++++ Extrait

7.   Le fumier ne peut pas être épandu en automne avant une culture d’herbage.

Article 6

Occupation des sols

1.   Au minimum 70 % de la superficie disponible pour l'épandage d'effluents d'élevage dans les exploitations est occupée par des prairies. Les exploitants agricoles bénéficiant d’une dérogation individuelle prennent les mesures suivantes:

a)

sur les sols sablonneux et de loess, les cultures d’herbage et autres assurant une couverture du sol pendant l’hiver sont cultivées après le maïs de façon à réduire notablement l’infiltration potentielle;

b)

les cultures herbagères servant de piège à nitrates ne sont pas labourées avant le 1er février, de manière à maintenir en permanence une couverture végétale sur les terres arables afin de compenser les pertes de nitrates du sous-sol en automne et de limiter les pertes hivernales;

c)

++++++++

■ Exercice: D'après l'extrait, quelle part minimale de la superficie disponible pour l'épandage d'effluents d'élevage doit être occupée par des prairies ? Appuyez-vous uniquement sur l'extrait.

++++ Données brutes

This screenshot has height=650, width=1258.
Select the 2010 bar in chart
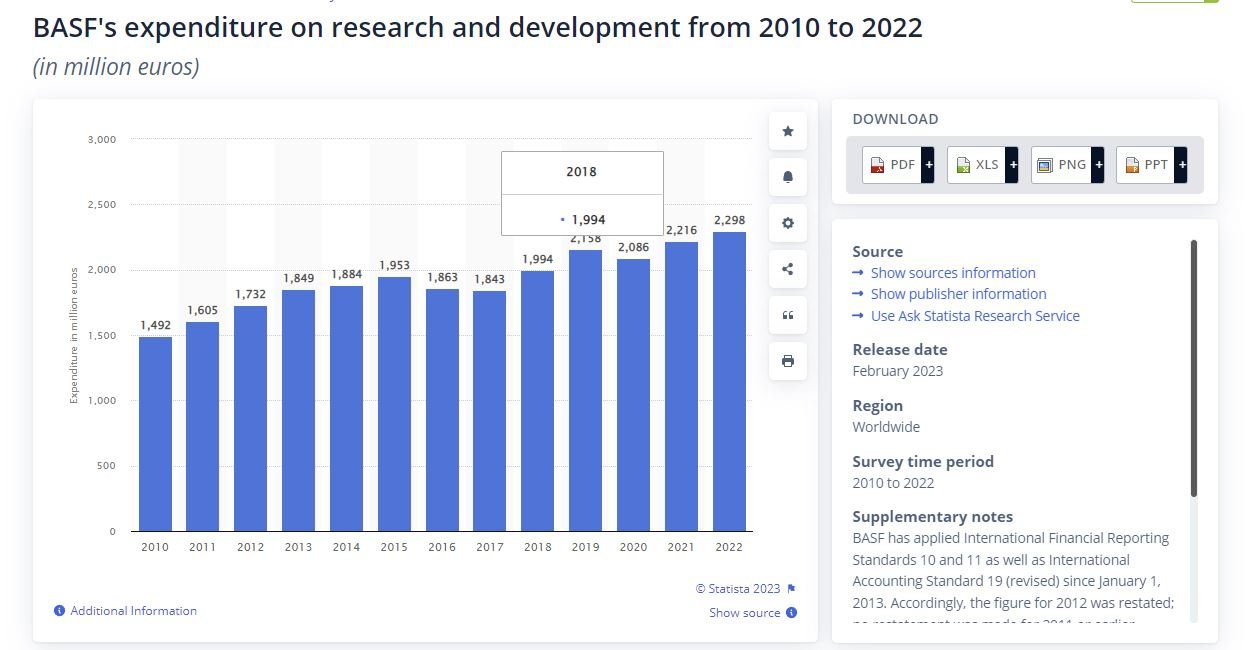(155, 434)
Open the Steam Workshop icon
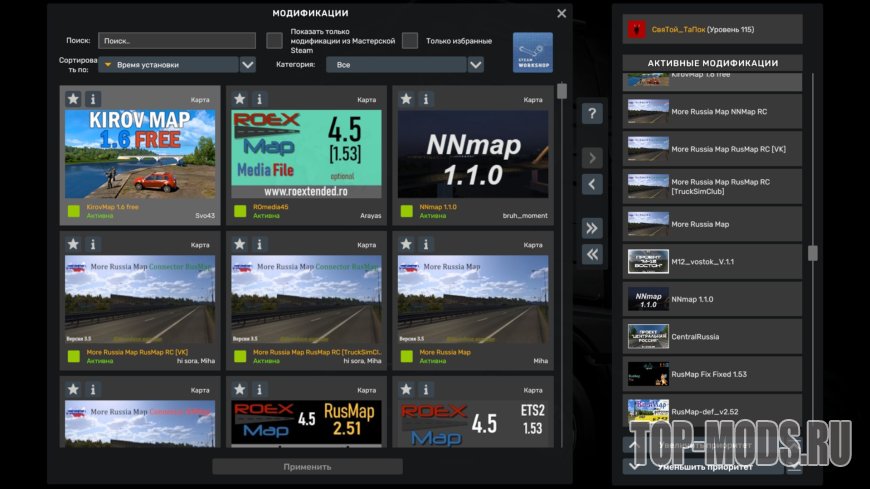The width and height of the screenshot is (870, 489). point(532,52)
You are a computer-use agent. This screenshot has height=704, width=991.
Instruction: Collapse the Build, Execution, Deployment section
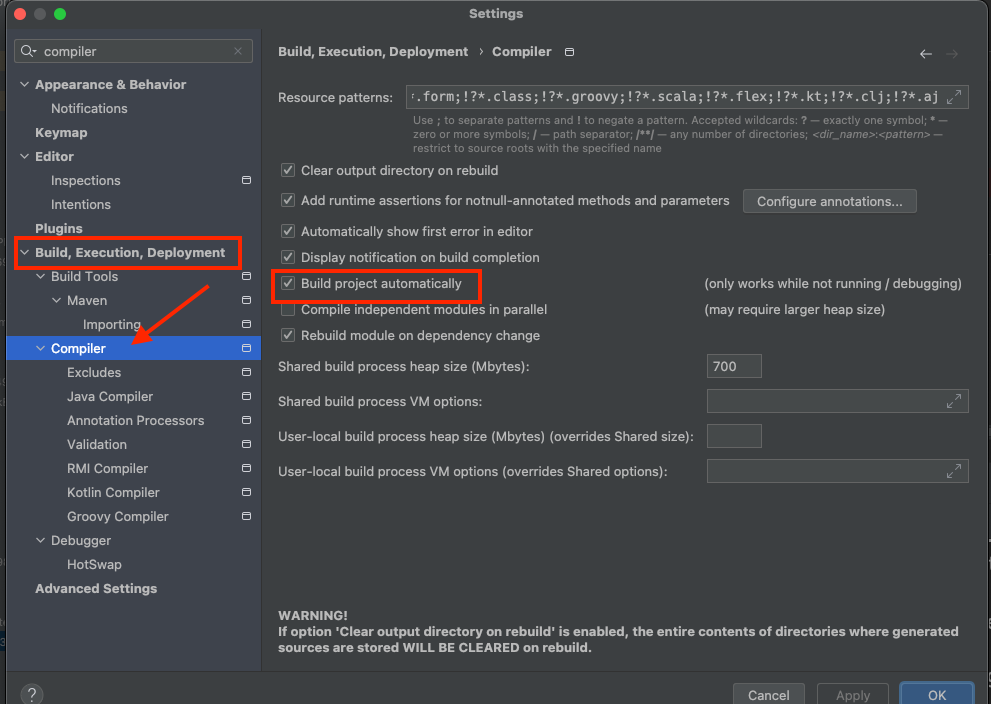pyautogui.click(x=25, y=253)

++++++++

■ Corrigé: Au minimum 70 %.